The Castelluccios have lived for thirty-seven years in the apartment in which we're seated, located in Stephen Crane Village, the first lower-income government housing project in the city. The two-story apartment, one in a catty-cornered complex of connected brick buildings, is so small it seems incredible that three boys could have been raised within its walls. Now the rooms are filled with friendly ghosts and fancied echoes of youthful voices. The frail couple prefers these familiar surroundings and kindred spirits to the alien rootlessness of the Los Angeles home into which their famous son would prefer they moved.

"My son wanted us outta here a long time ago," says Mrs. Castelluccio with a girlish smirk. "He told a newspaper he was gonna put a bomb under our floor, and they printed it! But I'm here all these years and my roots are here. My other son, Alex, who's a butcher in an A&P in Bloomfield, he's got four children and they're grandchildren! Frankie comes out here a lot; he can afford it. But would I see the rest of my family if I went to California? No."

"Frankie used to sing in the bathroom sometimes," recalls Valli's chain-smoking father. "He used to say to me, 'I'm gonna be a singer!' But I'd say, 'You ain't gonna be nothing. You're gonna go to school and get an education.' He used to sing in grammar school at Christmas and Easter plays--and then on streetcorners. But he started getting somewhere when he met this hillbilly singer named Texas Jean Valley--that's where he took his stage name from. She heard him singing in some bar and took him to her studio on Broad Street and had this 'Mother's Eyes' record made (under the name Frankie Valley and the Travellers).

I went to see Frankie a few times, like down in a bar in Harrison, New Jersey, but we were always busy working, or sick or something else. He quit high school to be a singer. He did it on his own.

"That's the way it is when you're poor," says Castelluccio. "Everything was hard for us. Nothing came easy when Frankie was growing up. We used to pass his clothes on to the other boys.

"I'm just an ordinary working man. I worked in factories, and I used to work for the Lionel Corporation--you know, the model trains? I made train layouts for department store display windows, the mountains and villages. Did it for twenty years. But I'm retired because I'm sixty-five and I've had enough. We had nothing."

"When Frankie was born, my husband was very depressed," says Mrs. Castelluccio quietly. "There was no money."

**Stored dataset items:**
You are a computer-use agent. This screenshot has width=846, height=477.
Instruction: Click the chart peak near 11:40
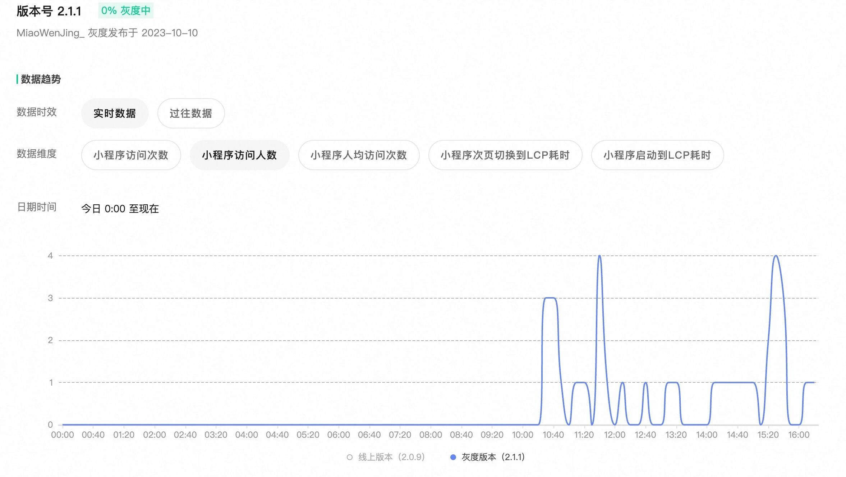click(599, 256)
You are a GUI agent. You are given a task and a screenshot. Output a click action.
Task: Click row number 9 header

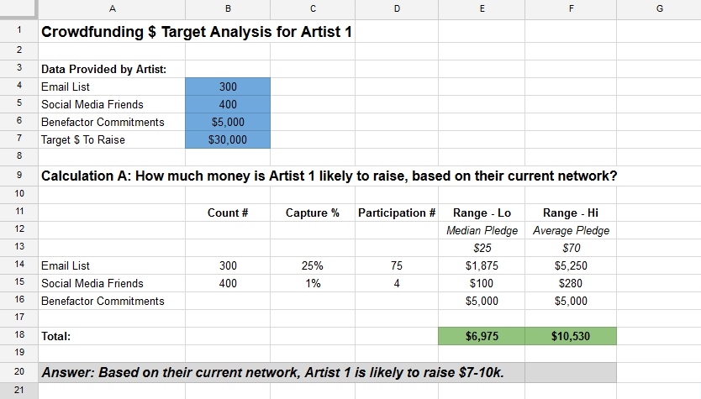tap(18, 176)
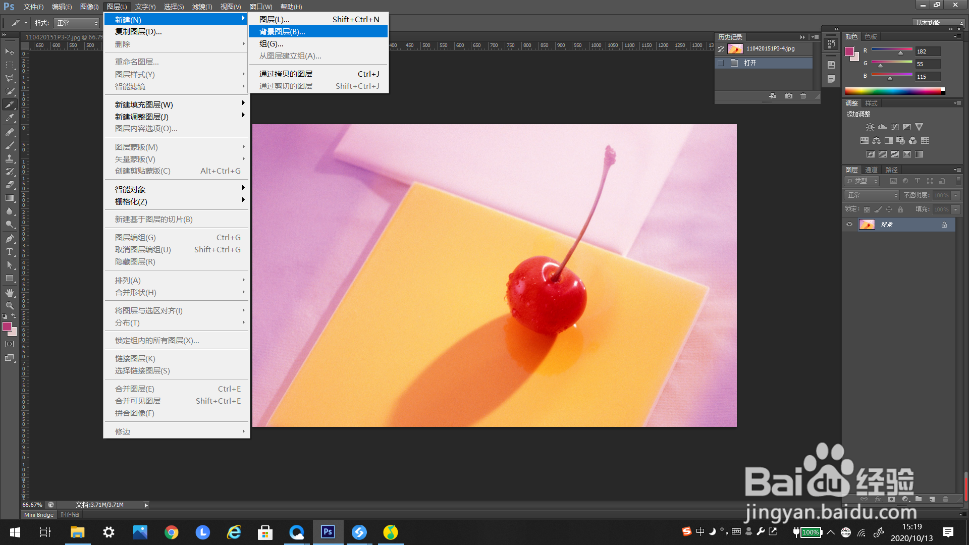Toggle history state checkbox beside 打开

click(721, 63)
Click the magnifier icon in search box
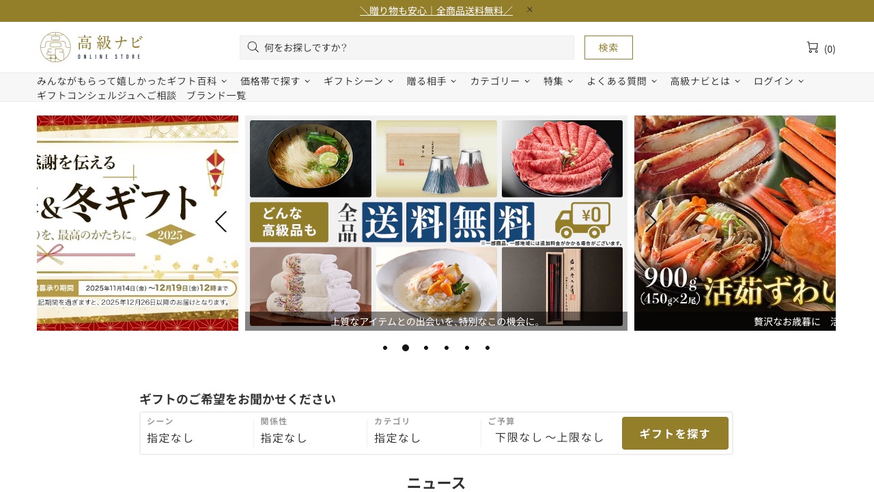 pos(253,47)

**Exercise set:**
[A] Translate this sentence from the interview with Frankie Valli's parents into French: "The Castelluccios have lived for thirty-seven years in the apartment in which we're seated, located in Stephen Crane Village, the first lower-income government housing project in the city."
[B] List every geographic place named in the interview with Frankie Valli's parents.
[C] Echo the interview with Frankie Valli's parents word for word, from "The Castelluccios have" up to and including "prefer they moved.".

**Task results:**
[A] Les Castelluccio vivent depuis trente-sept ans dans l'appartement où nous sommes assis, situé à Stephen Crane Village, le premier ensemble de logements publics pour ménages à faibles revenus de la ville.

[B]
- Stephen Crane Village
- Los Angeles
- Bloomfield
- California
- Broad Street
- Harrison, New Jersey

[C]
The Castelluccios have lived for thirty-seven years in the apartment in which we're seated, located in Stephen Crane Village, the first lower-income government housing project in the city. The two-story apartment, one in a catty-cornered complex of connected brick buildings, is so small it seems incredible that three boys could have been raised within its walls. Now the rooms are filled with friendly ghosts and fancied echoes of youthful voices. The frail couple prefers these familiar surroundings and kindred spirits to the alien rootlessness of the Los Angeles home into which their famous son would prefer they moved.